Stored data:
--- START ---

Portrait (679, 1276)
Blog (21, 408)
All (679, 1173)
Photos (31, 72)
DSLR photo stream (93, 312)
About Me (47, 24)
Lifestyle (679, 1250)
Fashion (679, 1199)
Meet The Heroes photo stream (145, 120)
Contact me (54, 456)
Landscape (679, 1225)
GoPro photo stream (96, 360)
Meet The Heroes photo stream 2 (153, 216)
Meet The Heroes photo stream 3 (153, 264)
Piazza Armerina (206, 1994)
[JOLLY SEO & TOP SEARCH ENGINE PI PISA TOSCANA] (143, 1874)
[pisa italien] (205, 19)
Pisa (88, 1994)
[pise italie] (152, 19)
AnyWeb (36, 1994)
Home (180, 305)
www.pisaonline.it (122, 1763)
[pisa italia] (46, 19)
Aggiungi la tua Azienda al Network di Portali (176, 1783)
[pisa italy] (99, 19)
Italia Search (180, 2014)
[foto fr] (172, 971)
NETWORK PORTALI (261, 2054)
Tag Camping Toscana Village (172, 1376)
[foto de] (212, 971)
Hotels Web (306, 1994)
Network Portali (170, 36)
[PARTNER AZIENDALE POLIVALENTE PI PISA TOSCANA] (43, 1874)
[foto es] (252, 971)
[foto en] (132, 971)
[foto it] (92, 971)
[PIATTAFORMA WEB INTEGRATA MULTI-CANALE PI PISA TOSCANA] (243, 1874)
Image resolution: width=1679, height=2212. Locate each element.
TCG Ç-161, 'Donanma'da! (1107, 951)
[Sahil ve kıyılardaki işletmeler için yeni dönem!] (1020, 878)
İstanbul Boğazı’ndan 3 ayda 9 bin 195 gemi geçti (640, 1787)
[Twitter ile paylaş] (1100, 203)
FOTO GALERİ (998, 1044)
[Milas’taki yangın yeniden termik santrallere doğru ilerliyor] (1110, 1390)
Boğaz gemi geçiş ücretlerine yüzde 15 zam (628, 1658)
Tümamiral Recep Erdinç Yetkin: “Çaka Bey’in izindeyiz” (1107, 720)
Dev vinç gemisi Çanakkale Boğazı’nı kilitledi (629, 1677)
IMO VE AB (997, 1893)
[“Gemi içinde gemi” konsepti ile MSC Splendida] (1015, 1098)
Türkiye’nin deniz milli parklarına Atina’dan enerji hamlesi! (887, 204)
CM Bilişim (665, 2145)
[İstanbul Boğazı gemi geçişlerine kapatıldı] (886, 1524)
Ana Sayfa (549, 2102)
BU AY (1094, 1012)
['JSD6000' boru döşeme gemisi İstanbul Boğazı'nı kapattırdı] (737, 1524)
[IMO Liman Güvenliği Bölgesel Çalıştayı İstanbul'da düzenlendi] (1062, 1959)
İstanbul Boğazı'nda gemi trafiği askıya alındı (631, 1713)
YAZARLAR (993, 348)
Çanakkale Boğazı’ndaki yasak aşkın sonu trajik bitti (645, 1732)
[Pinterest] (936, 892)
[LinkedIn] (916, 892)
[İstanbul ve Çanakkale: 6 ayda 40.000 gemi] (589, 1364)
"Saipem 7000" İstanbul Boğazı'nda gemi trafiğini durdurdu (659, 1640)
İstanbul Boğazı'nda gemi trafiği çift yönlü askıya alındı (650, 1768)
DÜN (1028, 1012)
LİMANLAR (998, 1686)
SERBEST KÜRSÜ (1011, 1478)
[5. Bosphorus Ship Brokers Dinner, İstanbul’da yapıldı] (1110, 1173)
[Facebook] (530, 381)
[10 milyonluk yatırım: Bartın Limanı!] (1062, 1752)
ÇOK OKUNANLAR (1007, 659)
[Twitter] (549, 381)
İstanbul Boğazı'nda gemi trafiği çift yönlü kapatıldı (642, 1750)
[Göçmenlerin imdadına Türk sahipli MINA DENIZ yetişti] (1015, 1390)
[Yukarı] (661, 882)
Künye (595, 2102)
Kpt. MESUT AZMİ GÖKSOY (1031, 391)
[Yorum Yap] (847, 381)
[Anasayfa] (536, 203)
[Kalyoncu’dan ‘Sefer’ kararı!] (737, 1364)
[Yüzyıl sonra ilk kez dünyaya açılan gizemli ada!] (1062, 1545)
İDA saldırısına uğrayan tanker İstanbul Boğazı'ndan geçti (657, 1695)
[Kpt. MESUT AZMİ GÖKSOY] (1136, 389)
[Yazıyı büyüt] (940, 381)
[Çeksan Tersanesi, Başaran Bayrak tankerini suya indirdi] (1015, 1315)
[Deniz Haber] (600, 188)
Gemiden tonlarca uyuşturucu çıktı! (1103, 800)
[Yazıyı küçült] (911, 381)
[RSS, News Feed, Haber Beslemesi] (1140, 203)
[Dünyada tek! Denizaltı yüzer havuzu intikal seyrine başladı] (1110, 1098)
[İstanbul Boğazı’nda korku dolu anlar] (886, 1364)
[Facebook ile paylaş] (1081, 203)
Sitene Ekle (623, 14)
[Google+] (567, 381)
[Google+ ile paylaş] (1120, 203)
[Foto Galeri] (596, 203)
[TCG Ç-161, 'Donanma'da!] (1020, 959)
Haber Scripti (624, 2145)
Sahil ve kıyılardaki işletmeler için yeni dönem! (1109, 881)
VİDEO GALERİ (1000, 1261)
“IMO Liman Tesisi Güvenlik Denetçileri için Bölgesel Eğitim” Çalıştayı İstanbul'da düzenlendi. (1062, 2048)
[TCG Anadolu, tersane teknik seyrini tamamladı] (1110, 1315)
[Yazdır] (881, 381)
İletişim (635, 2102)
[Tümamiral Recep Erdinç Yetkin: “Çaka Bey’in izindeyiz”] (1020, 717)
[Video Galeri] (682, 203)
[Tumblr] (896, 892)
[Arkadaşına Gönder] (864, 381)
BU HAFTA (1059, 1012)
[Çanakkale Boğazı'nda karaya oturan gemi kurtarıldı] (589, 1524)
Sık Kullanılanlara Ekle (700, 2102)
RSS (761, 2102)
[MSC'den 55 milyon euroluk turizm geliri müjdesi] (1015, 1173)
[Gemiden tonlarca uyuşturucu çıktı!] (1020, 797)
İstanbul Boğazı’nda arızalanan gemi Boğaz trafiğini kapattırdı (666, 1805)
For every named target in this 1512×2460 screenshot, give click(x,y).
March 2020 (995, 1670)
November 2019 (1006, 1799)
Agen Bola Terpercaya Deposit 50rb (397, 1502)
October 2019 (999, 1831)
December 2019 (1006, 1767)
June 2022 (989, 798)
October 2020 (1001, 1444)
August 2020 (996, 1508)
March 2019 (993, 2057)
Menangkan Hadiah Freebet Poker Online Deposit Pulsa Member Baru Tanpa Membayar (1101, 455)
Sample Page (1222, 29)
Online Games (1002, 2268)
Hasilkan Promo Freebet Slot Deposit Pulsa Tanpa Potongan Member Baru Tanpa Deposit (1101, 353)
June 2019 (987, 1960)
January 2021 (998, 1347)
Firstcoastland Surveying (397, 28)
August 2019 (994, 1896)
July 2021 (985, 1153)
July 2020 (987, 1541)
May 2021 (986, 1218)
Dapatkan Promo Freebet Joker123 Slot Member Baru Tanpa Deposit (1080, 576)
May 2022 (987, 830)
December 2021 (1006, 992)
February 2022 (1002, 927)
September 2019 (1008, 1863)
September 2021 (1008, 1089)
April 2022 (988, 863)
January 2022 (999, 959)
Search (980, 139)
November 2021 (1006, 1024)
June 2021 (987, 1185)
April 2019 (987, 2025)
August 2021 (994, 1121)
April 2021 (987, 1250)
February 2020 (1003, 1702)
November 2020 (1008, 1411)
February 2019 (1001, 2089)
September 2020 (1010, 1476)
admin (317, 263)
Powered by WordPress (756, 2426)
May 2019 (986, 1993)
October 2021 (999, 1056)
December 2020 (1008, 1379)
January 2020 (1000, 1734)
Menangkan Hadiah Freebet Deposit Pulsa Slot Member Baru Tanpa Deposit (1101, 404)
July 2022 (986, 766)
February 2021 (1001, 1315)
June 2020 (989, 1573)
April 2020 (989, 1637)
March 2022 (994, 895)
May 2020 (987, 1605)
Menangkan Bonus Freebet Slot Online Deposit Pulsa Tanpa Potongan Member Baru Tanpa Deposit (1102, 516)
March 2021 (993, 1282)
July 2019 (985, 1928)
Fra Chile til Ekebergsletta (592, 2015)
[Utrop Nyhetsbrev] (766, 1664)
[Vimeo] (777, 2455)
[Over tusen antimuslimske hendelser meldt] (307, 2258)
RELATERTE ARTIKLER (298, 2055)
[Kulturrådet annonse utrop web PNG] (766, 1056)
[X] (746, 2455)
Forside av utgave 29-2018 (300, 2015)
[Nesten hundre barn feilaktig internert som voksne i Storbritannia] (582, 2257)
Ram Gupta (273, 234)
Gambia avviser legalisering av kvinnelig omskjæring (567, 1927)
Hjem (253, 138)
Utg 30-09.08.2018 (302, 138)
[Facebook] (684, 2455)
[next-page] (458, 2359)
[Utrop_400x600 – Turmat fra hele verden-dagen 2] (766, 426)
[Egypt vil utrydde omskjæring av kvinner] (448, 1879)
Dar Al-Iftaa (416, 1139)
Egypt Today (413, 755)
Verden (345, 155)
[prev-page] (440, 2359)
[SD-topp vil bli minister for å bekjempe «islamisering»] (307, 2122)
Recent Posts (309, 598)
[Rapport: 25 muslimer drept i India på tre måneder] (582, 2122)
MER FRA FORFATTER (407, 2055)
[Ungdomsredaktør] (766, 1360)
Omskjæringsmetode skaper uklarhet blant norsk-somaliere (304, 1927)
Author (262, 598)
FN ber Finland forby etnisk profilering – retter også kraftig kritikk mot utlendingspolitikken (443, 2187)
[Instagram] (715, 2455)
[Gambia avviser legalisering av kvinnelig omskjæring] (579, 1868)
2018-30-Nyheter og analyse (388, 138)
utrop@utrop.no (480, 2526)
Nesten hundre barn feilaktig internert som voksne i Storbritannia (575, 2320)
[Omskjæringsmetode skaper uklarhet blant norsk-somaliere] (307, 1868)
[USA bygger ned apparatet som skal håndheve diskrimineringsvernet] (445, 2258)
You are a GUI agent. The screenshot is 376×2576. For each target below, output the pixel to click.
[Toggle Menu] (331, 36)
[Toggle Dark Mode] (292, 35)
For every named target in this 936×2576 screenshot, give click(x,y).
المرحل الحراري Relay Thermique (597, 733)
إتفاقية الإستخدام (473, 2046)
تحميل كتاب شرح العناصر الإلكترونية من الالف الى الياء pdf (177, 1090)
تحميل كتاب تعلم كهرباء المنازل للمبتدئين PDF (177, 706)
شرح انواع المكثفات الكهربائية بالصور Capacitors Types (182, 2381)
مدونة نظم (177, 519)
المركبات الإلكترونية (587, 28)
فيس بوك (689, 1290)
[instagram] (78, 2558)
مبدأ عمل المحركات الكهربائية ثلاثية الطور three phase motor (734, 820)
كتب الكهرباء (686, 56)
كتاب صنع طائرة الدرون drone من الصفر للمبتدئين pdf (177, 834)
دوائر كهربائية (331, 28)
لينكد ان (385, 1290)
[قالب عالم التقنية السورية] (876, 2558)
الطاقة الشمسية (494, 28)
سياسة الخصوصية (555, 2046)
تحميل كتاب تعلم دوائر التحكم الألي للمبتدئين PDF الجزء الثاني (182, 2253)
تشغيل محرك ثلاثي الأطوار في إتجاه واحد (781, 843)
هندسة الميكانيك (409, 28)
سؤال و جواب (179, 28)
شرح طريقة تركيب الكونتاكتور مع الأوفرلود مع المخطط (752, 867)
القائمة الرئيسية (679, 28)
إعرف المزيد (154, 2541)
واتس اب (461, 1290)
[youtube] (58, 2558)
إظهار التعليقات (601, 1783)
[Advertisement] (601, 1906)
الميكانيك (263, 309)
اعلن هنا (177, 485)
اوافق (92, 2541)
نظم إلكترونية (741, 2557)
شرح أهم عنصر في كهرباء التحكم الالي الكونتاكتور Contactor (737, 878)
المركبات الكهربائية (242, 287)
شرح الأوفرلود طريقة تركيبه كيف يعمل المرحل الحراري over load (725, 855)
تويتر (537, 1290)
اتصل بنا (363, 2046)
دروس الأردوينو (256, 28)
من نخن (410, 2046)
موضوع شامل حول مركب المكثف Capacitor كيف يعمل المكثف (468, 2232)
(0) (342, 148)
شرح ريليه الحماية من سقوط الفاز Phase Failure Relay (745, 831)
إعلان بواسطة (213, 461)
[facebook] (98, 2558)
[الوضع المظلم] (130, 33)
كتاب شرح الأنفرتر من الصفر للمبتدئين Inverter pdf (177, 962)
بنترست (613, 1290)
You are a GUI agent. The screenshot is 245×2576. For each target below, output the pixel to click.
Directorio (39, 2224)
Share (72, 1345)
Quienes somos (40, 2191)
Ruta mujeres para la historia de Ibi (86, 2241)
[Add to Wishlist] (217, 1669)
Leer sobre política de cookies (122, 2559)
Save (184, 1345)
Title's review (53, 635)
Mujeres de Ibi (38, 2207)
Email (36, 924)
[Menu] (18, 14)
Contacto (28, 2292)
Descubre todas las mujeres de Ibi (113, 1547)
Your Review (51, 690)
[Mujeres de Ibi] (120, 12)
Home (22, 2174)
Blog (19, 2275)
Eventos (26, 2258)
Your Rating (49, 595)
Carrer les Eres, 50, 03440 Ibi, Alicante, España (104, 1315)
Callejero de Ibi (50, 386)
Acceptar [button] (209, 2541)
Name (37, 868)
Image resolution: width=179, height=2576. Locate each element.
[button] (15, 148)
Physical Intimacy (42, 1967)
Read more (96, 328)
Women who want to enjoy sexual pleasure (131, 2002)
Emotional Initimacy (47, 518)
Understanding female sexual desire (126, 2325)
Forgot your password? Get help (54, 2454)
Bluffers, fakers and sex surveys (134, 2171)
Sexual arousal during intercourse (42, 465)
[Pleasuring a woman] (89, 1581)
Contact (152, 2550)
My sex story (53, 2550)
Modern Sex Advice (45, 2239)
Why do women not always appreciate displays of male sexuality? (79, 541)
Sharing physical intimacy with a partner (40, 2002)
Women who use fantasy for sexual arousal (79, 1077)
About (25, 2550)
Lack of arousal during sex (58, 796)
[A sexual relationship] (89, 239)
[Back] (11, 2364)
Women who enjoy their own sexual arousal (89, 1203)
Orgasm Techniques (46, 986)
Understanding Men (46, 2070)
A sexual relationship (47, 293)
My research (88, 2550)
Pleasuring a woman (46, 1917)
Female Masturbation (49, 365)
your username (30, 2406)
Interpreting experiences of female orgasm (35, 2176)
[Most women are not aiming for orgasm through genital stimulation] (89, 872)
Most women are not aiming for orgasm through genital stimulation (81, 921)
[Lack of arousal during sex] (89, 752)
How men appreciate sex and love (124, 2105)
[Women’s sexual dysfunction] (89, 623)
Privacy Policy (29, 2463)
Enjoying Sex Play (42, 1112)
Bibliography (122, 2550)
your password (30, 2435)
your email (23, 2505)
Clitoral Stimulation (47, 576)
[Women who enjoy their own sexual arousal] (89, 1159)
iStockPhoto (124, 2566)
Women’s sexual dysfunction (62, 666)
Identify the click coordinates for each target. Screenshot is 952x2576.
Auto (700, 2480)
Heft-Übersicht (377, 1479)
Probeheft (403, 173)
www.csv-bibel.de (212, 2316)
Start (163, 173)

--- END ---

Description of the task: Take the line above containing "شرح ريليه الحماية", the line containing "You are a GUI agent. The screenshot is 245×2576.", and all lines in between, and copy them exactly without anything else.

Written response:
شرح ريليه الحماية من سقوط الفاز Phase Failure Relay (745, 831)
إعلان بواسطة (213, 461)
[facebook] (98, 2558)
[الوضع المظلم] (130, 33)
كتاب شرح الأنفرتر من الصفر للمبتدئين Inverter pdf (177, 962)
بنترست (613, 1290)
You are a GUI agent. The screenshot is 245×2576. For each target below, output the pixel to click.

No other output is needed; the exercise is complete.